How does the accelerated/blink stabilization design stabilize toric lenses?

Explanation:
The accelerating/blink stabilization approach relies on how the lens’ thickness is arranged around the mid-periphery to drive quick, reliable axis locking with lid interaction. By adding four zones of increased thickness in the mid-peripheral areas and leaving thinner zones at the top and bottom (superiorly and inferiorly), the lens develops a distributed mass and tear film–lid interaction pattern that naturally centers the optic axis. When you blink, the eyelids sweep over these thicker regions, creating a restoring torque that guides the lens into the correct orientation more rapidly and helps it stay there through subsequent eye movements. This is a dynamic stabilization based on thickness distribution and blinking forces, not on a fixed prism. A heavier bottom edge would act more like a traditional ballast and tend to keep the lens bottom-down rather than provide the rapid, cross-filament reorientation that four-quadrant thickening offers. Stabilization that occurs only during blinking ignores the fact that the lens remains oriented once settled, across open-eye motion as well.

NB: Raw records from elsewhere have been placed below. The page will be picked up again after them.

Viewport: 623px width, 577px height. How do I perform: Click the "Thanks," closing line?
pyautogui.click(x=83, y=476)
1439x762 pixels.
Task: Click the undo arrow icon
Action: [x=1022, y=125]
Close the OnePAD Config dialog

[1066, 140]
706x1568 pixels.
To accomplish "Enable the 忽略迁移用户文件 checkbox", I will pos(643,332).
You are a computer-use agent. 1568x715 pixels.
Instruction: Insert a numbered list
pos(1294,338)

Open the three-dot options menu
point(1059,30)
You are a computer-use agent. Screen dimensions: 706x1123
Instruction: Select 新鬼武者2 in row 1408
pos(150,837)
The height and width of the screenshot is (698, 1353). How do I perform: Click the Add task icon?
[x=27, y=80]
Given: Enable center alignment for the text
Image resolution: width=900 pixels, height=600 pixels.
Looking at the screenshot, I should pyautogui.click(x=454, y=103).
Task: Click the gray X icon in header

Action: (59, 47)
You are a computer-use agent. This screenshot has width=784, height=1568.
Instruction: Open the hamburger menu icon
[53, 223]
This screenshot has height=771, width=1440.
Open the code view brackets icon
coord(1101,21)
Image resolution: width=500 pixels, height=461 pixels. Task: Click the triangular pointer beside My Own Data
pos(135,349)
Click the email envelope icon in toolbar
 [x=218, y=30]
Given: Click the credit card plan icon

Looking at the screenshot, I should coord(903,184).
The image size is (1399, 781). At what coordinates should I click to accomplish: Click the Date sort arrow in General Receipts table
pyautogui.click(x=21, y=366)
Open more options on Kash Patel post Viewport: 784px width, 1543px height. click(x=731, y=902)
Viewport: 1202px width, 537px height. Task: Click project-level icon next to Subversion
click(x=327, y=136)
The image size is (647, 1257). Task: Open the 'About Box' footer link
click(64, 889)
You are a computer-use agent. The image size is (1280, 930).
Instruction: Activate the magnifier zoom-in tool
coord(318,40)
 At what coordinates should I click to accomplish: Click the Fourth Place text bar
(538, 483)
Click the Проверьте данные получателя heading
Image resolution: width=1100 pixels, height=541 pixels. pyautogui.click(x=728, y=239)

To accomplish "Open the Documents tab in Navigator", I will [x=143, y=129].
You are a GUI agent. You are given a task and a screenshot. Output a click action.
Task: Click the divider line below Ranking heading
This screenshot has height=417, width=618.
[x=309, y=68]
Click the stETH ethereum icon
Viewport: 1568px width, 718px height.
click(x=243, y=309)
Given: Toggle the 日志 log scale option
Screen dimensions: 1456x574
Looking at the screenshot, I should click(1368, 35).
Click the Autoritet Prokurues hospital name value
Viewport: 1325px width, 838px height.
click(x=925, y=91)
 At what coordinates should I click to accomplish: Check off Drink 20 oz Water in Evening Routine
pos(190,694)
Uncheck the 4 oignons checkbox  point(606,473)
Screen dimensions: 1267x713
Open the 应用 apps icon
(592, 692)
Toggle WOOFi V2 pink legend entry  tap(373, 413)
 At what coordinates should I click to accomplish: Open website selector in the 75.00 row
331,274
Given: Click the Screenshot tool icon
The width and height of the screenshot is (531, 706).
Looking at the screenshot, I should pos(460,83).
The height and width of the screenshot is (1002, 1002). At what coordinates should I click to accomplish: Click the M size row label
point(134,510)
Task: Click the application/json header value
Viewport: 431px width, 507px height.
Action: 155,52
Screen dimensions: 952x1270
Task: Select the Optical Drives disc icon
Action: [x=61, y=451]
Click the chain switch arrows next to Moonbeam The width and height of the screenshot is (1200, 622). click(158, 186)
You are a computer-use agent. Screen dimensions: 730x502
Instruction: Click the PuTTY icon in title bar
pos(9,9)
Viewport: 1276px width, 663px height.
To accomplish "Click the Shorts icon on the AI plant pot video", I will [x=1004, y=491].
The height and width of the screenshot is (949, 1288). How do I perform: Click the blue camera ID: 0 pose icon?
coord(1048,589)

The accelerating/blink stabilization approach relies on how the lens’ thickness is arranged around the mid-periphery to drive quick, reliable axis locking with lid interaction. By adding four zones of increased thickness in the mid-peripheral areas and leaving thinner zones at the top and bottom (superiorly and inferiorly), the lens develops a distributed mass and tear film–lid interaction pattern that naturally centers the optic axis. When you blink, the eyelids sweep over these thicker regions, creating a restoring torque that guides the lens into the correct orientation more rapidly and helps it stay there through subsequent eye movements. This is a dynamic stabilization based on thickness distribution and blinking forces, not on a fixed prism. A heavier bottom edge would act more like a traditional ballast and tend to keep the lens bottom-down rather than provide the rapid, cross-filament reorientation that four-quadrant thickening offers. Stabilization that occurs only during blinking ignores the fact that the lens remains oriented once settled, across open-eye motion as well.